Recursive Retrieval: Hierarchical Document Navigation

Recursive retrieval navigates hierarchical document structures—like folder trees, document outlines, or multi-level abstract hierarchies—by starting at a high level and recursively zooming into more specific sections. Instead of flat retrieval, you ask "Which chapter has the answer?" then "Which section within that chapter?" then "Which paragraph?" This approach improves latency by 50–70% on large corpora and reduces hallucination because focused retrieval windows provide higher-quality context (Shi et al., 2024).

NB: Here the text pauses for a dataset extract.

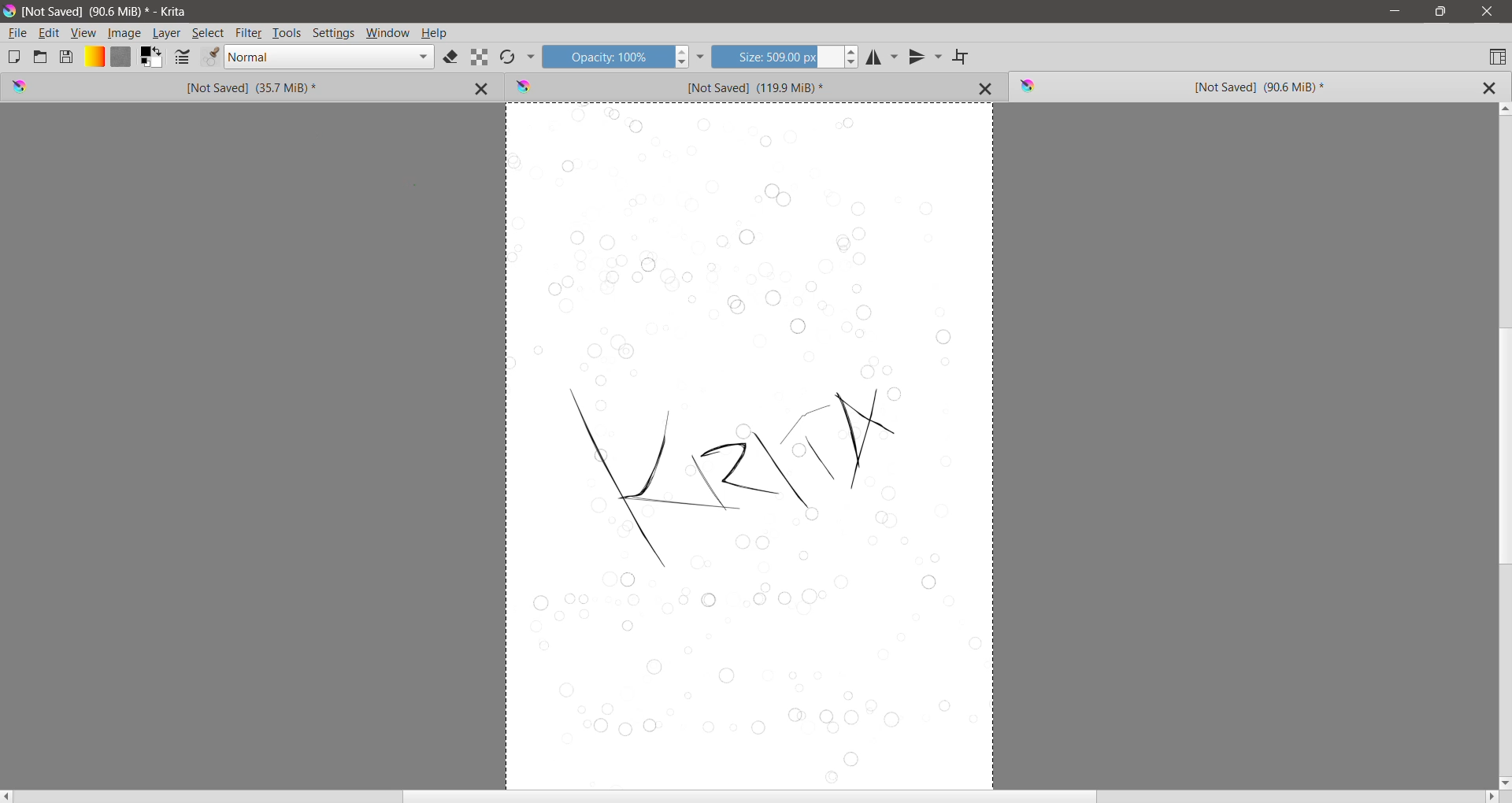 This screenshot has height=803, width=1512. I want to click on View, so click(84, 33).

Why Recursive Retrieval Matters

Traditional RAG flattens documents: all paragraphs are stored as equal-weight chunks in a vector database. This works for small collections but struggles with scale. A Wikipedia mirror has 6+ million articles; a typical enterprise has thousands of documents across multiple folders and formats. A flat search returns 10 documents from 6 million equally; no hierarchy guides the system toward the most specific, relevant sections.

Recursive retrieval exploits document structure: most knowledge bases have natural hierarchies (book chapters, document sections, code modules). By retrieving at progressively finer granularity, you reduce the search space at each level, improve relevance precision, and make the final answer span smaller and more focused.

Hierarchical Document Structure

Before implementing recursive retrieval, organize your documents hierarchically:

docs/
├── chapter_1_basics/
│   ├── intro.md (high-level overview)
│   ├── section_1_foundations.md
│   └── section_2_advanced.md
├── chapter_2_applications/
│   ├── intro.md
│   └── section_1_examples.md
└── reference/
    └── glossary.md

Each hierarchy level has metadata: chapter title, section title, subsection, and optionally tags or embeddings at each level. The retrieval process queries this metadata tree.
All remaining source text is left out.